With the increased focus on technology across the healthcare industry, organizations should ensure implementations are managed proactively rather than repaired reactively or delivered insufficiently. 

These are exciting, while understandably challenging, times for the healthcare industry.  The need for a willingness to adapt and to embrace cultural change within your organization is perhaps more important now than ever before.  The HITECH Act is geared towards facilitating sweeping change throughout the industry – from encouraging the implementation of EHRs to tightening the privacy and security of patient information.  The PCI DSS and FTC’s Red Flags Rules are also becoming increasingly important to our day-to-day lives. 
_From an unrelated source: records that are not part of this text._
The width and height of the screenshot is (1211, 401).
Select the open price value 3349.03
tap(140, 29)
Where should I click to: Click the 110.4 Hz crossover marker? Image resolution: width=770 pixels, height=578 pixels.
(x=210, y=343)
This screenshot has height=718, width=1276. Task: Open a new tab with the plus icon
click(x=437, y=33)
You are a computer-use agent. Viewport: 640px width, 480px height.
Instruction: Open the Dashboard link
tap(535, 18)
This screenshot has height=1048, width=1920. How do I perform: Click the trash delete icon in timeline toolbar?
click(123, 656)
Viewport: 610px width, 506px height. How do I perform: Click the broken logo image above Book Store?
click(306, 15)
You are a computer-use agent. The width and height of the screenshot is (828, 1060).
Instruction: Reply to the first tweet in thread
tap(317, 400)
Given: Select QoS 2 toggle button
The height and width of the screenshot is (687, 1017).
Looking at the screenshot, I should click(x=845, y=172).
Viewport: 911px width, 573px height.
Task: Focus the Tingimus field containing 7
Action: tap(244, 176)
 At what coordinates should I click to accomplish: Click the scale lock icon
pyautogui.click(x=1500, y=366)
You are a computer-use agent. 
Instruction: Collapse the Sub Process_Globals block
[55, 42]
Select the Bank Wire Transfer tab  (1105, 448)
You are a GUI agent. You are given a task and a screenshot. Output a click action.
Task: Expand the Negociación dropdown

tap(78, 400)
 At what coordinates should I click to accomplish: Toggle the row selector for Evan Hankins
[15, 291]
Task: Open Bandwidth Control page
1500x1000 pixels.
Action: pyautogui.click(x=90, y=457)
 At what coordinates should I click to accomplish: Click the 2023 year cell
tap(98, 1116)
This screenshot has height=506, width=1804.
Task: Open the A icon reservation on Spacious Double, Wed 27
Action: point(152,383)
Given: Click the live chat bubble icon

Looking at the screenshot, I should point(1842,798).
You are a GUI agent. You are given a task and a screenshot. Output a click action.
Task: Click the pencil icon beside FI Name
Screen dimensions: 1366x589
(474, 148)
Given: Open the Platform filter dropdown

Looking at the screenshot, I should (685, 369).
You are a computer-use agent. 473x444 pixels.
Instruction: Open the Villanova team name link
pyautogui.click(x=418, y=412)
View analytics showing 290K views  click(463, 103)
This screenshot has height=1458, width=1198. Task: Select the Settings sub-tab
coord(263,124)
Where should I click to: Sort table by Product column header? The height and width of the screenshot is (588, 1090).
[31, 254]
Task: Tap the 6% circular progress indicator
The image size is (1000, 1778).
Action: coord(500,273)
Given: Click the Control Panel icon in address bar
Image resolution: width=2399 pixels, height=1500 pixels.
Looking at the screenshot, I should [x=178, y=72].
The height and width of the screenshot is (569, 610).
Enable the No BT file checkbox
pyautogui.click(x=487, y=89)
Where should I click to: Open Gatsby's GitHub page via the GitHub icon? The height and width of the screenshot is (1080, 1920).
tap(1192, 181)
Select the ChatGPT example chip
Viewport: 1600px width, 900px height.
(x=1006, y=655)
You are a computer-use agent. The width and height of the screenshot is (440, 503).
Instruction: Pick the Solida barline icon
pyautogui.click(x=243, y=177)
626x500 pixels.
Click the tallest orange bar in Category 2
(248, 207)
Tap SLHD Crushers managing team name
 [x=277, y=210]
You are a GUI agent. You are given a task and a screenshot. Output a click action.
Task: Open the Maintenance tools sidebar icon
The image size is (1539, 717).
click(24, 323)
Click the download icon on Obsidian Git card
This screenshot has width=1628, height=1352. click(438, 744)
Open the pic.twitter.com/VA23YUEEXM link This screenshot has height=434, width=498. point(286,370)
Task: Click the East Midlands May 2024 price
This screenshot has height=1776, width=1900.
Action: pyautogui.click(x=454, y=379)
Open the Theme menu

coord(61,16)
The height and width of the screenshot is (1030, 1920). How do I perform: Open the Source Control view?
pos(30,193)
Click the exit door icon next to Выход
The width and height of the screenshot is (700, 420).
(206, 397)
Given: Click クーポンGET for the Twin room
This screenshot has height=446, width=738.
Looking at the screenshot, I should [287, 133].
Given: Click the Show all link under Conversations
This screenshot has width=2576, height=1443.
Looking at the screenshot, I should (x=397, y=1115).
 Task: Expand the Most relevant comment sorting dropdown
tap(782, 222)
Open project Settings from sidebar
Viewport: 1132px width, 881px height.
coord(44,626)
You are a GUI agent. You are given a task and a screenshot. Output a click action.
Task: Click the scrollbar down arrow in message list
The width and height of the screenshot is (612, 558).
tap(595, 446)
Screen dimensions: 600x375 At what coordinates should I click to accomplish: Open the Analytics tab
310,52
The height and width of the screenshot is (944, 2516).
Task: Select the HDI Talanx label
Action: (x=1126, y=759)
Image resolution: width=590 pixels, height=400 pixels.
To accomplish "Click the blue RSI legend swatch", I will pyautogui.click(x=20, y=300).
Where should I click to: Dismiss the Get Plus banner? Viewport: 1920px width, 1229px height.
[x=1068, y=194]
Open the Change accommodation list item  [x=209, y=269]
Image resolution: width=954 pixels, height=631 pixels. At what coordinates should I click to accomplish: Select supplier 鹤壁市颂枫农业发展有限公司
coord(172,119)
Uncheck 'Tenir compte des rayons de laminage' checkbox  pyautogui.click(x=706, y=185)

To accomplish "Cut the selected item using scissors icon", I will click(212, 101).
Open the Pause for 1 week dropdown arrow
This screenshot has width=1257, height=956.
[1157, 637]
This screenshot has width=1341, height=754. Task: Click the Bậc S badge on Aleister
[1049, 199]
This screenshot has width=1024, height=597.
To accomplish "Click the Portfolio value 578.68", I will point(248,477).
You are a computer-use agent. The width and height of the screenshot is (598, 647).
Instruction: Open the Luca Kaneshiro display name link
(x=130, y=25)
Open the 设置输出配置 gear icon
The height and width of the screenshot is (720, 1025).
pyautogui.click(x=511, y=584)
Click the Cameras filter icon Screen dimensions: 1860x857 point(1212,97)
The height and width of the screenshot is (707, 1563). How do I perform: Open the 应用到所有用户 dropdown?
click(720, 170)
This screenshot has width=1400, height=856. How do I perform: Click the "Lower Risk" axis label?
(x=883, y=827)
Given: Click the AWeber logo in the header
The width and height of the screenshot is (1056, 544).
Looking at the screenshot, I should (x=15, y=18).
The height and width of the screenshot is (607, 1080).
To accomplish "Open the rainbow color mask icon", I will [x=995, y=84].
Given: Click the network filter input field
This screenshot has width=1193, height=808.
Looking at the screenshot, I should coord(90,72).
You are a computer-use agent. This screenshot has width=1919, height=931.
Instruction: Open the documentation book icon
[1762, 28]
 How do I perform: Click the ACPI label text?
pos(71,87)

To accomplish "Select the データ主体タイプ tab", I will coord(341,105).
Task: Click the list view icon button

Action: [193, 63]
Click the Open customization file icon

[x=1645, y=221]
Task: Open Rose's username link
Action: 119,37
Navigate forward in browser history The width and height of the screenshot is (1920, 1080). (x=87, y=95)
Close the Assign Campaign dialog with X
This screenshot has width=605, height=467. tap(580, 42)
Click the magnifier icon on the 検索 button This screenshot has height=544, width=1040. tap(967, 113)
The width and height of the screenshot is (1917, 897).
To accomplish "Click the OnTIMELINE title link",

Unfortunately, there is no checklist for compliance, no repository of “right” answers.  Collaboration and knowledge sharing will be important to this process of change.  While we are expected to begin addressing the HITECH Act immediately, HHS has reserved the right to clarify guidance, re-define requirements, or generally just change its mind in the months to come.  The healthcare industry will have to respond accordingly.  While compliance with the Red Flags Rules has been delayed a second time, and the guidance clearly states that it is merely intended to be a starting point, those programs must be put in place and operating effectively in the very near future.  Also, we should expect to hear more and more about healthcare organizations insufficiently addressing the requirements set forth by the PCI DSS.  And surely your organization does not want to be the first big headline cited for a breach.  Proactively addressing each of the areas outlined in this article may be critical to your organization’s continued success as we are thrust into this new era of change.